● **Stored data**

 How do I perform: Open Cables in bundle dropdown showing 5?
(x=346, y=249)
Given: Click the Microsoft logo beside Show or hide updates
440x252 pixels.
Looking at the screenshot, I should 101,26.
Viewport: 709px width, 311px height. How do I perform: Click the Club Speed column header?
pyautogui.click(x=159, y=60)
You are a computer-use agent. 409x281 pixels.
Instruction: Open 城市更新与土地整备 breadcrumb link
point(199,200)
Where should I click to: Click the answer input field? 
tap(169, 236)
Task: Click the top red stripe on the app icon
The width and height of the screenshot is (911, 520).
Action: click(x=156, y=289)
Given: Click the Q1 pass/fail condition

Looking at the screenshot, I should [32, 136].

● **BRIEF**
Your answer should be the lines from the one containing "440x252 pixels." to the end of the entries above, restated exactly and alone.

● **EXERCISE RESPONSE**
440x252 pixels.
Looking at the screenshot, I should 101,26.
Viewport: 709px width, 311px height. How do I perform: Click the Club Speed column header?
pyautogui.click(x=159, y=60)
You are a computer-use agent. 409x281 pixels.
Instruction: Open 城市更新与土地整备 breadcrumb link
point(199,200)
Where should I click to: Click the answer input field? 
tap(169, 236)
Task: Click the top red stripe on the app icon
The width and height of the screenshot is (911, 520).
Action: click(x=156, y=289)
Given: Click the Q1 pass/fail condition

Looking at the screenshot, I should [32, 136].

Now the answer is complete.